Crispin: Lisa, almost a year ago, you took on the CEO role at InnovateMR - for the international audience, what’s InnovateMR’s speciality?
LWB: InnovateMR is a fiercely independent global sampling and ResTech company that delivers faster answers from business and consumer audiences. As industry pioneers, our firm connects organisations with targeted audiences around the world and develops forward-thinking products to support informed, data-driven strategies, and identify growth opportunities. We furnish a wide variety of different audiences across 90+ markets. Whether you need cereal purchasers in Canada, tech decision-makers in South Korea, or moms with babies in the US, we have pioneered panel recruitment programs to find audiences across the globe. We enjoy a long tenure of demonstrated thought leadership in sampling high-quality participants and we leverage both methodological and technological strategies to mitigate poor-quality responses.
Just last year, our firm released InnovateMR’s newest award-winning product collection, the Vision Suite™ which offers researchers a comprehensive collection of next-generation products designed to execute against all aspects of the research process including survey design, sample procurement, field management, fraud mitigation and reporting. Our firm essentially has two channels within our business, we can do all the heavy lifting through our managed services division or clients can leverage our suite of technology products to take on a more autonomous and independent role as they execute their research. Whichever your desired path for highly rigorous research, InnovateMR has you covered.
Crispin: Why are panels and communities so important in research?

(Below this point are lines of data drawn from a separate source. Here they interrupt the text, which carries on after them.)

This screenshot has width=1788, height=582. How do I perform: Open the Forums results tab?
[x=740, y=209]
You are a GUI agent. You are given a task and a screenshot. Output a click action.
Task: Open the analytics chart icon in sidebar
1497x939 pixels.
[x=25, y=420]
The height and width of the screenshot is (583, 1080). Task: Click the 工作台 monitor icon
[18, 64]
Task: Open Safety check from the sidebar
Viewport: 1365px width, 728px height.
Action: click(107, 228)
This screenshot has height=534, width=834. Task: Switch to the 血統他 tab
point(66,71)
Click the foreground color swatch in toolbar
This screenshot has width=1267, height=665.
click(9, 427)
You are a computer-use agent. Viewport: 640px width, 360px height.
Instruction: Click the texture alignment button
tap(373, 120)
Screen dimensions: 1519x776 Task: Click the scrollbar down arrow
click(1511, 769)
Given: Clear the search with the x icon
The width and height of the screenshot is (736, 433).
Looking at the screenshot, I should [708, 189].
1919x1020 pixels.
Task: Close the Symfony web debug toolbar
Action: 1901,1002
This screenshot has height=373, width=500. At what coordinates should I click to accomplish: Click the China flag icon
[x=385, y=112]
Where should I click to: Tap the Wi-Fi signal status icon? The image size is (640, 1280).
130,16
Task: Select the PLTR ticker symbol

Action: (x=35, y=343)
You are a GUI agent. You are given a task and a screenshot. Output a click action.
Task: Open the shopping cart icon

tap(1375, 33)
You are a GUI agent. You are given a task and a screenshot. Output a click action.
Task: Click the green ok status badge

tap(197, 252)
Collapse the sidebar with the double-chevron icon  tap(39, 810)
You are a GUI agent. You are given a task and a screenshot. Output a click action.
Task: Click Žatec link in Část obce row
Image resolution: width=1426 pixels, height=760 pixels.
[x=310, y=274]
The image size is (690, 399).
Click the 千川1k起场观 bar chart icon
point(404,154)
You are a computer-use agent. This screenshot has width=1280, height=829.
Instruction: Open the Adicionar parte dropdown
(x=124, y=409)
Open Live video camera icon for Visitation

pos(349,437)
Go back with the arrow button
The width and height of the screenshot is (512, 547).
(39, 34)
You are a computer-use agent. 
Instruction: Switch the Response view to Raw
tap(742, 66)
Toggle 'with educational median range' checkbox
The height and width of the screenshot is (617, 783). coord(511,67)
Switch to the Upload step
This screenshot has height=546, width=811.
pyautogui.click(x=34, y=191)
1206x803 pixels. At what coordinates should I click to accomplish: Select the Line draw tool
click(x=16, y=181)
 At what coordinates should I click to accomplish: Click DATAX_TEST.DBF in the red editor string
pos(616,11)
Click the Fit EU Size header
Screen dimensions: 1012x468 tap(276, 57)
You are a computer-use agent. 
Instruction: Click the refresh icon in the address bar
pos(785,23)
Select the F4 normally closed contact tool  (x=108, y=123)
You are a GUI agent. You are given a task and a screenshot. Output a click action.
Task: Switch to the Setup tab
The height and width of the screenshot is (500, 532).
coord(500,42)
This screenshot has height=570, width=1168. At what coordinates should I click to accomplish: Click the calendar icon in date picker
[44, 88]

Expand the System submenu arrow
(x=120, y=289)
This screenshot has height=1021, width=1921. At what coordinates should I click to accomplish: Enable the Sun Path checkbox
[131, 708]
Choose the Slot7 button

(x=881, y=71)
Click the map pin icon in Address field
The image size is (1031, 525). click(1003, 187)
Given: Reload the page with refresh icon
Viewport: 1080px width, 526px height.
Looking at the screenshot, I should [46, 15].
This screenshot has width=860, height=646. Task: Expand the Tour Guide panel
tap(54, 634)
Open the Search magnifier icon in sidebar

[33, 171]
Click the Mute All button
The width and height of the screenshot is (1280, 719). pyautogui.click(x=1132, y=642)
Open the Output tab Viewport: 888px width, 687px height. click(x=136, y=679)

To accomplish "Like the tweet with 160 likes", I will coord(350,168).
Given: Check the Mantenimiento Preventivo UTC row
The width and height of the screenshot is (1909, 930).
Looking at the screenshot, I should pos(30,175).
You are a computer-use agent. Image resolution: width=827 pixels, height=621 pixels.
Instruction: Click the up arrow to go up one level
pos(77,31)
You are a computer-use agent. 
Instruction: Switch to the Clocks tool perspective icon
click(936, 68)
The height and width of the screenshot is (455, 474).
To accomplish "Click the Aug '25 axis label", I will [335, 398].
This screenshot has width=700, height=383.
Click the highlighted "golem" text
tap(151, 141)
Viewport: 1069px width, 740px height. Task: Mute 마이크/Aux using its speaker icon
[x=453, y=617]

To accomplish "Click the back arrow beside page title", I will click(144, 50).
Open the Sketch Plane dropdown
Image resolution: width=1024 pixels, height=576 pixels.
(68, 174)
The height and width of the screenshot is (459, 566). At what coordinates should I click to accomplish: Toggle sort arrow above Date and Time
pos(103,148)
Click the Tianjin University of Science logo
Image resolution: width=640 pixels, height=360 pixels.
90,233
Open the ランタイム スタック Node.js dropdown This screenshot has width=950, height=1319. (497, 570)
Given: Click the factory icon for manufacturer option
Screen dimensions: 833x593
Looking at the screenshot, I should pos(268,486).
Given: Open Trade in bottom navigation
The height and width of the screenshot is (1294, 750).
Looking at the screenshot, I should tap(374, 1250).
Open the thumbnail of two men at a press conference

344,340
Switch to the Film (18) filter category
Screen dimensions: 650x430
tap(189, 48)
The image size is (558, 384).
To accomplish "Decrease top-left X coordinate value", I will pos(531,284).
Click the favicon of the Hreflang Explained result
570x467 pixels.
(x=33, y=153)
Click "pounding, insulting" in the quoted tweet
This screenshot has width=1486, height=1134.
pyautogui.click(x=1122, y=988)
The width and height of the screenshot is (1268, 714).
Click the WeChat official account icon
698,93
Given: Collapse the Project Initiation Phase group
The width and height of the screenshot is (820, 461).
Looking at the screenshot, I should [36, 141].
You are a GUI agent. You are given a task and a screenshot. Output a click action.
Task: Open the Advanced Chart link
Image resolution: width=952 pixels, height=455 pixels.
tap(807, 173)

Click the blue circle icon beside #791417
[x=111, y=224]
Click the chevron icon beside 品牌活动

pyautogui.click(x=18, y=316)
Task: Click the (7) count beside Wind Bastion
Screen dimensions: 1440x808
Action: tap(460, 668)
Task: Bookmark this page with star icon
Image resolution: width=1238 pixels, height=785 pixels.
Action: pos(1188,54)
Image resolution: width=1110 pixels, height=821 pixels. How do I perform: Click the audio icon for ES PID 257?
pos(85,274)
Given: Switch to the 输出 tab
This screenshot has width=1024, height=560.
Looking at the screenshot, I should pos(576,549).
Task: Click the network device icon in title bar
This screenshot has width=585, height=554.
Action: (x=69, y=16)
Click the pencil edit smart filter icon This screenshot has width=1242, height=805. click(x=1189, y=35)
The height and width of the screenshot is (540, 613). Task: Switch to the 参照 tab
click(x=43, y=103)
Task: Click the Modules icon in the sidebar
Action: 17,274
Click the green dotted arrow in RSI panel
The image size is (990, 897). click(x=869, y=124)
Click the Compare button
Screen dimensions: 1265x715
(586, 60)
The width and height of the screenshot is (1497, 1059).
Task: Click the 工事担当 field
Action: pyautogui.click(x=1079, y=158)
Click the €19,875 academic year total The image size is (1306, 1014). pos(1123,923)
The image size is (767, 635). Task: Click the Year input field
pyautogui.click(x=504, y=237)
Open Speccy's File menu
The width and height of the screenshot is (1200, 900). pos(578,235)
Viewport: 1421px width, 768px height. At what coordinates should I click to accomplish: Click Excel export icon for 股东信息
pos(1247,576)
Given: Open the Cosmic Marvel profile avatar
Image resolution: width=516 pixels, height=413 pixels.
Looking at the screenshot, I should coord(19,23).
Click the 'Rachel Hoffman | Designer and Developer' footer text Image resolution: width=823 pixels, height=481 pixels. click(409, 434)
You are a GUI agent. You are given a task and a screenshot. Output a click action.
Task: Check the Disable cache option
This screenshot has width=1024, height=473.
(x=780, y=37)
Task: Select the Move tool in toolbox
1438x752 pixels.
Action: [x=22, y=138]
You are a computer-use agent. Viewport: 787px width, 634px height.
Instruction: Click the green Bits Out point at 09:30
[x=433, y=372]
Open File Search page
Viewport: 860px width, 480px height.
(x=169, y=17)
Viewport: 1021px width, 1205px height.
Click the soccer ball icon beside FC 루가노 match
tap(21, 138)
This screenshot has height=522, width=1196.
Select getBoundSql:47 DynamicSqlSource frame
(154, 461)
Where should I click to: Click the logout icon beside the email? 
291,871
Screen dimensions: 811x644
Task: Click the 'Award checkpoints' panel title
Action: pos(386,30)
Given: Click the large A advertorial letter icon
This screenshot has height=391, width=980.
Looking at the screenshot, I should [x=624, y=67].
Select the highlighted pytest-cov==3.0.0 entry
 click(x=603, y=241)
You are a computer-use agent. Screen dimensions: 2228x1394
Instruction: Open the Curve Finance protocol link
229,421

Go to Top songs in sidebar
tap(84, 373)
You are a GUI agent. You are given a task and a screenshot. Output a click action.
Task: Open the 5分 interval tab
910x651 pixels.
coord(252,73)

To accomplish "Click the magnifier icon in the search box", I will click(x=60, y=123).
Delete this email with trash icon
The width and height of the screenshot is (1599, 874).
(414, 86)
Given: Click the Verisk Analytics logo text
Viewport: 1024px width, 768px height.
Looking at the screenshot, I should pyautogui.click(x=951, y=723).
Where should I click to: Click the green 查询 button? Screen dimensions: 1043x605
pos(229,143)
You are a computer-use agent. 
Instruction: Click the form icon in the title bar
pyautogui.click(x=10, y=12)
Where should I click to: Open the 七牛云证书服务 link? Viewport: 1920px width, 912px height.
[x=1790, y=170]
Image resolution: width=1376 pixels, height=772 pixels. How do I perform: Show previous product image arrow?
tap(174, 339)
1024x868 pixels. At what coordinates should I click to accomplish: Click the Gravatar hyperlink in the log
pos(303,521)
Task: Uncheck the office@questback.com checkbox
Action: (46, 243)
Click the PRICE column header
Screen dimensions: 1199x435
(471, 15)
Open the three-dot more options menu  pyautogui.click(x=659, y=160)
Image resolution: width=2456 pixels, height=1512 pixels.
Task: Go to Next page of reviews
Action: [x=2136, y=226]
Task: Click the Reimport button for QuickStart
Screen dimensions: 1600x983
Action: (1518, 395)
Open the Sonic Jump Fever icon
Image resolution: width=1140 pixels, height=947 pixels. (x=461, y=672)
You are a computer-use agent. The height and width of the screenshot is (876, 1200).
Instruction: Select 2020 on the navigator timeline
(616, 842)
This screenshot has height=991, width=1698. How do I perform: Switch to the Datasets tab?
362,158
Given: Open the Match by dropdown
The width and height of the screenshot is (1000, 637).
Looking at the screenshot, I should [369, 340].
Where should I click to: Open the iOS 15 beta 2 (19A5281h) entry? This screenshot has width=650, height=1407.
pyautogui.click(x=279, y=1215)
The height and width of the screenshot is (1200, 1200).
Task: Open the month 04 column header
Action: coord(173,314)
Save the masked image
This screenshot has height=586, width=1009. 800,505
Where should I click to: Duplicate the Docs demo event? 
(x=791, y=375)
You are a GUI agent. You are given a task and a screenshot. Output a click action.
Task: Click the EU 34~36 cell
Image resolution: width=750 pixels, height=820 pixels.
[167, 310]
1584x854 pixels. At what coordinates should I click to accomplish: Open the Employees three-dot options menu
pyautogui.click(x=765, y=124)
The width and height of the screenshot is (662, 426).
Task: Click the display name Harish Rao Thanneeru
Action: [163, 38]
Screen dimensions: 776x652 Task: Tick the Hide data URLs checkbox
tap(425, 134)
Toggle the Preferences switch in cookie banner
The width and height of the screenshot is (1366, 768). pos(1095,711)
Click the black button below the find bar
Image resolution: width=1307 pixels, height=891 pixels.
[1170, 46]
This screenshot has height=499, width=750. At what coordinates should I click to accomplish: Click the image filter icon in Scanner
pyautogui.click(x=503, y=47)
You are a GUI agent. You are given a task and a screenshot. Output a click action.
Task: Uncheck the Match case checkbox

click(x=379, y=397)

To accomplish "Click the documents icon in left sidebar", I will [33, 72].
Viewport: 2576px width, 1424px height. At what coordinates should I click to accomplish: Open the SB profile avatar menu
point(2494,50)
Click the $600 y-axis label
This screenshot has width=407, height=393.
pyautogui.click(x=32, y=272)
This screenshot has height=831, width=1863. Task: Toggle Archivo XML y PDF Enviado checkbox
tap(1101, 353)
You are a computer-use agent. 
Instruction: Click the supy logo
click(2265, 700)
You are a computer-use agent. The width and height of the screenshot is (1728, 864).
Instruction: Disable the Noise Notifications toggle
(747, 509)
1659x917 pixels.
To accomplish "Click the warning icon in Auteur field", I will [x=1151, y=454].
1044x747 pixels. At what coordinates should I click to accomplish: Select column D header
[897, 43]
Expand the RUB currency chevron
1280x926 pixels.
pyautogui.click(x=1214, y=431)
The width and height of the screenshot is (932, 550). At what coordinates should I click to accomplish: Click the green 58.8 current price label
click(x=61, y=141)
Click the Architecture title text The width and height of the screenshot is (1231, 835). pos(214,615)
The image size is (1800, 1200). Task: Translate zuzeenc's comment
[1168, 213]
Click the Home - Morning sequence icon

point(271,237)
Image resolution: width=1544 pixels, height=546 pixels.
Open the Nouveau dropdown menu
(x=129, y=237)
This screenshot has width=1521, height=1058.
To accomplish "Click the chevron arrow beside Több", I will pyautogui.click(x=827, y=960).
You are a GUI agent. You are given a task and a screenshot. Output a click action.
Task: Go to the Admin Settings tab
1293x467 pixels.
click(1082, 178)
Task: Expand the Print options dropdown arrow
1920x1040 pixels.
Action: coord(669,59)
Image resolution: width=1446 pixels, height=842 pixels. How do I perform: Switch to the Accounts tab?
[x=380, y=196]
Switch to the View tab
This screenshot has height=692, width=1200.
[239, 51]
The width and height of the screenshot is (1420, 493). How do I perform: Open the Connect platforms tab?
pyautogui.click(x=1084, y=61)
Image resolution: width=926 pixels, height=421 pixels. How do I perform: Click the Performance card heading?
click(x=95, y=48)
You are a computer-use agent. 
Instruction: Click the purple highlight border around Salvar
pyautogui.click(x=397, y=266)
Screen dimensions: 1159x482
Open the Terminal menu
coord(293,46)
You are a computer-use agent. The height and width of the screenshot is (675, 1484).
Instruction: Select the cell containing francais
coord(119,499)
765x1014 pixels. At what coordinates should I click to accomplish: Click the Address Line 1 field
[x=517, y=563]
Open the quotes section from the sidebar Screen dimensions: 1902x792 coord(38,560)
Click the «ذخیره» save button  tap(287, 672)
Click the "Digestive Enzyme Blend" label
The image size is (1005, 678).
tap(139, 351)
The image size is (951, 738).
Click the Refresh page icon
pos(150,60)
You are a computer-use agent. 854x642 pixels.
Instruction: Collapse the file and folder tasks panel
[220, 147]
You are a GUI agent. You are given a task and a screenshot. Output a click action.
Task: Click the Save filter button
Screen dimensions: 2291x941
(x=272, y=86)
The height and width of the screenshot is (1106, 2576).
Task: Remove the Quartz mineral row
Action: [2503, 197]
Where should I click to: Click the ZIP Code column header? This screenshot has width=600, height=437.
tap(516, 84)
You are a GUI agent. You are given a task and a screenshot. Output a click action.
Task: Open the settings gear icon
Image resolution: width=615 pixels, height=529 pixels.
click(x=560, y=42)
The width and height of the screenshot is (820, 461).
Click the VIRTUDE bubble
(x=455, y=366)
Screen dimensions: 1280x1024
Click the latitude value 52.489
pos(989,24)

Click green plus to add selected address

LWB: Panels and communities are the lifeblood of our industry. It’s no secret that I, along with my esteemed colleagues, have invested a great deal of time and energy socializing the importance of a positive participant experience over the years. As an industry, we can lament over the perfect survey instrument, conduct rigorous analysis, and implement activation strategies, but we must never lose sight of the critical role the participant holds in our eco-system. While the sampling sector has embraced programmatic sourcing and deployment solutions to generate greater efficiencies and scale; panels and communities still very much have a role to play in research. Granted, programmatic APIs serve as important connective tissue in our industry. However, we must always be mindful that participants are originating from somewhere on the internet and there are very real and material implications to these sources, the incentives that are being offered and the cadence by which people participate. Panels, in particular, can serve the research community with an opportunity for deeper segmentation as well as reduce the operational friction associated with longitudinal research. Panels can also be very helpful in finding hard-to-reach populations that are otherwise challenging to identify through other modes of recruitment as well as help to generate deeper insights for brands looking to understand their target customers, competitor customers and prospects. The opportunities with panels are endless, however, they can be very time-consuming and expensive to build. As such, if you are entertaining the idea of building a custom panel, recognize the deep investment and commitment it will require and never lose sight of measuring lifetime value and maintaining a healthy and positive experience for members.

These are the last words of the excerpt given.